09.09.2016 16:12 |

RTR-Chef warnt

Roaming-Aus: Droht Umverteilung von Arm zu Reich?

Der Chef der Telekommunikations-Regulierungsbehörde RTR, Johannes Gungl, warnt davor, dass das Aus für die Roaminggebühren zu einer Umverteilung von Arm zu Reich führen könnte. Dann nämlich, wenn sich das Inlandstelefonat für die alleinstehende Mutter verteuert, damit die Reichen am spanischen Nobelort Marbella günstiger telefonieren können.

Ein Blick in die Vergangenheit zeigt allerdings ein anderes Bild: Obwohl die Mobilfunkbetreiber vor günstigeren Roamingtarifen mit damit verbundenen höheren Inlandstarifen immer warnten, kennen die Durchschnittsumsätze pro Kunden in den Bilanzen nur eine Richtung - nämlich nach unten.

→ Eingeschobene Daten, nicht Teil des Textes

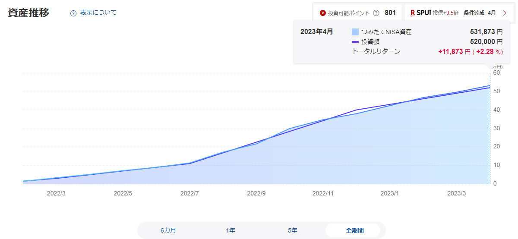Click the light blue つみたてNISA資産 swatch

(x=355, y=32)
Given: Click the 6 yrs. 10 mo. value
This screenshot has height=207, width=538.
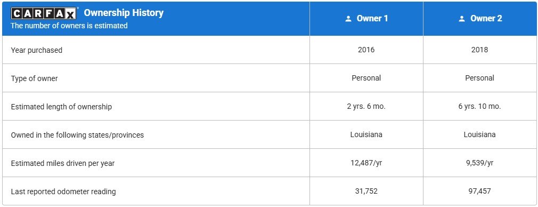Looking at the screenshot, I should pyautogui.click(x=479, y=106).
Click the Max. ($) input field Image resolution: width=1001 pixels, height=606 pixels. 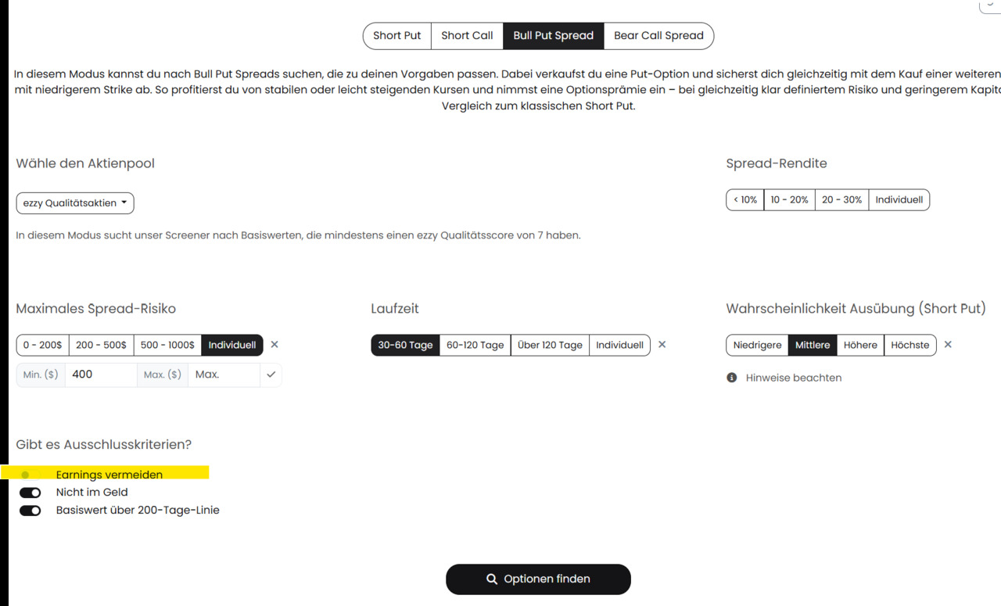pos(224,375)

Drohen kleinen Anbietern Probleme?
Eng werden könnte es für die kleineren Mobilfunkanbieter, die kein eigenes Netz haben, wie etwa HOT des Diskonters Hofer. Sollten sich ihre Netzmieten nicht verbilligen, schmälere dies die Margen bei Auslandstelefonaten. Und genau diese sogenannten virtuellen Mobilfunkanbieter hätten für Wettbewerb im Markt gesorgt, warnt der RTR-Chef.

Außerdem gibt Gungl zu bedenken, dass in dem Tourismusland Österreich die Mobilfunker von Roaming besonders profitieren. Und dadurch würde mehr Geld für den Breitbandausbau zur Verfügung stehen, so Gungl.

Höhere Erträge landen oft bei Aktionären
Wobei höhere Erträge nicht unbedingt nur der Infrastruktur zugutekommen müssen. So hat die Telekom Austria im Juli die Dividende von 5 auf 20 Cent erhöht. Die Deutsche Telekom, Mutter von T-Mobile Austria, erhöhte zuletzt die Ausschüttung an die Aktionäre von 5 auf 55 Cent je Aktie.

In ungewohnter Einheit haben sich heute FPÖ und Grüne für ein Ende des Roaming ausgesprochen. "Solange es Roaming gibt, werden die Menschen sich nicht daheim fühlen, wenn sie in Europa reisen", so der Grüne Europaabgeordnete Michel Reimon. Die FPÖ-Europaabgeordnete Barbara Kappel betonte: "Die Roaming-Gebühren müssen wie vereinbart ab Juli 2017 gänzlich fallen, damit Handynutzer im Ausland ohne Zusatzgebühren telefonieren und im Internet surfen können."